Passage for review:
Cloud-based speech-to-text services are convenient, but they often have file size limits, lack transparency for reproducible research, and can pose privacy risks under regulations like GDPR. To address these limitations, this project introduces a production-ready, local transcription workflow using OpenAI's Whisper models. This self-contained system ensures complete data sovereignty and is designed for scalability, supporting batch operations on high-performance computing (HPC) clusters with GPU acceleration. The workflow includes advanced quality control, such as algorithms to detect and remove AI-generated repetitions, context-aware name masking for privacy, speaker diarisation, and a flexible audio enhancement pipeline. Implemented as a single Python script, this system offers a robust, reproducible, and secure alternative for academic and enterprise transcription.

Data extract:
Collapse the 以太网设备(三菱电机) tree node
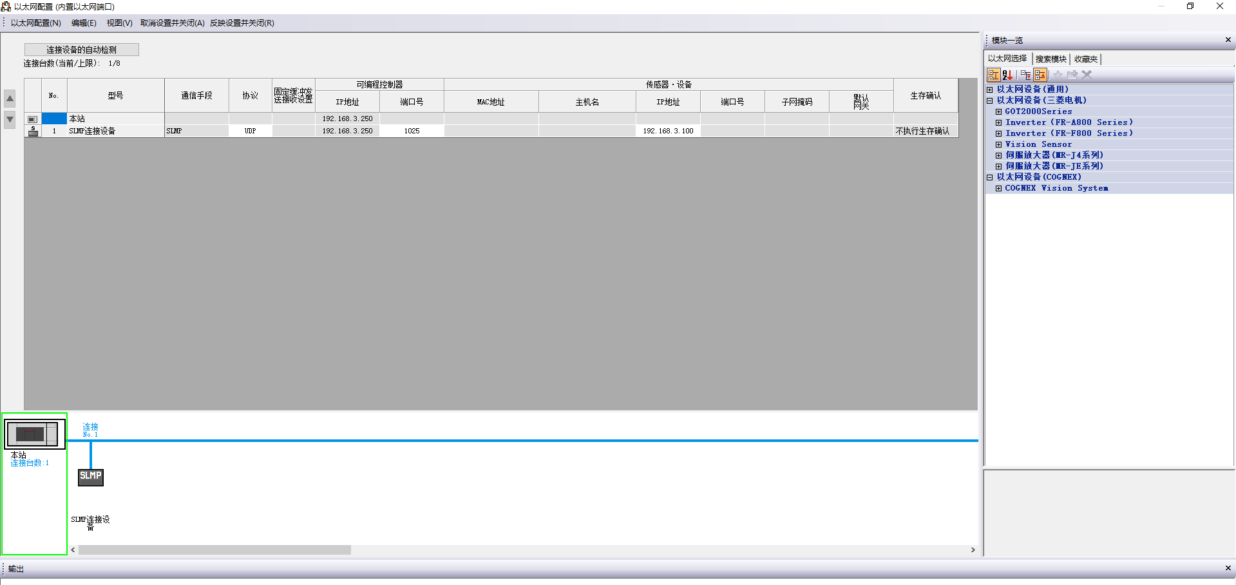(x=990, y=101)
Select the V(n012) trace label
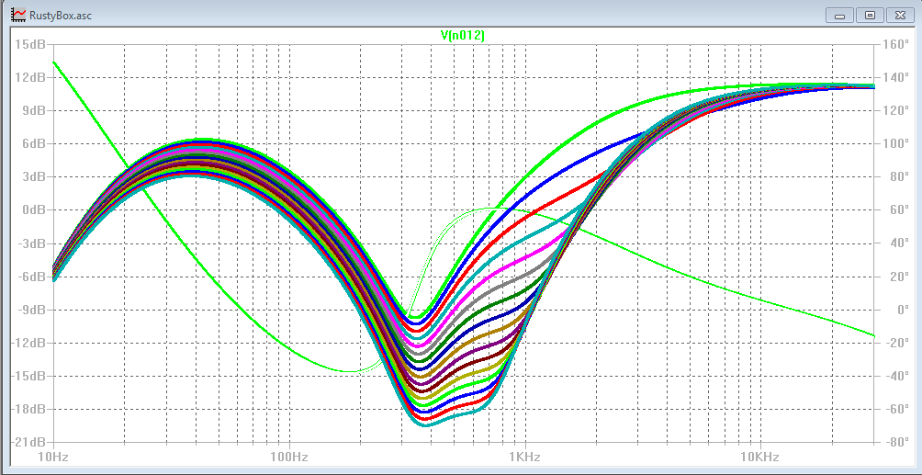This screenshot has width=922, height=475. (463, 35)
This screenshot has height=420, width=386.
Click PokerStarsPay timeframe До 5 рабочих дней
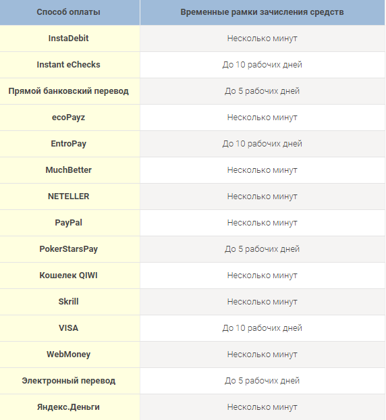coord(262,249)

Exercise brief: Copy everything from "Cloud-based speech-to-text services" down to "and enterprise transcription." in the local transcription text, renaming "Python script" to "Python program".

Solution to this problem:
Cloud-based speech-to-text services are convenient, but they often have file size limits, lack transparency for reproducible research, and can pose privacy risks under regulations like GDPR. To address these limitations, this project introduces a production-ready, local transcription workflow using OpenAI's Whisper models. This self-contained system ensures complete data sovereignty and is designed for scalability, supporting batch operations on high-performance computing (HPC) clusters with GPU acceleration. The workflow includes advanced quality control, such as algorithms to detect and remove AI-generated repetitions, context-aware name masking for privacy, speaker diarisation, and a flexible audio enhancement pipeline. Implemented as a single Python program, this system offers a robust, reproducible, and secure alternative for academic and enterprise transcription.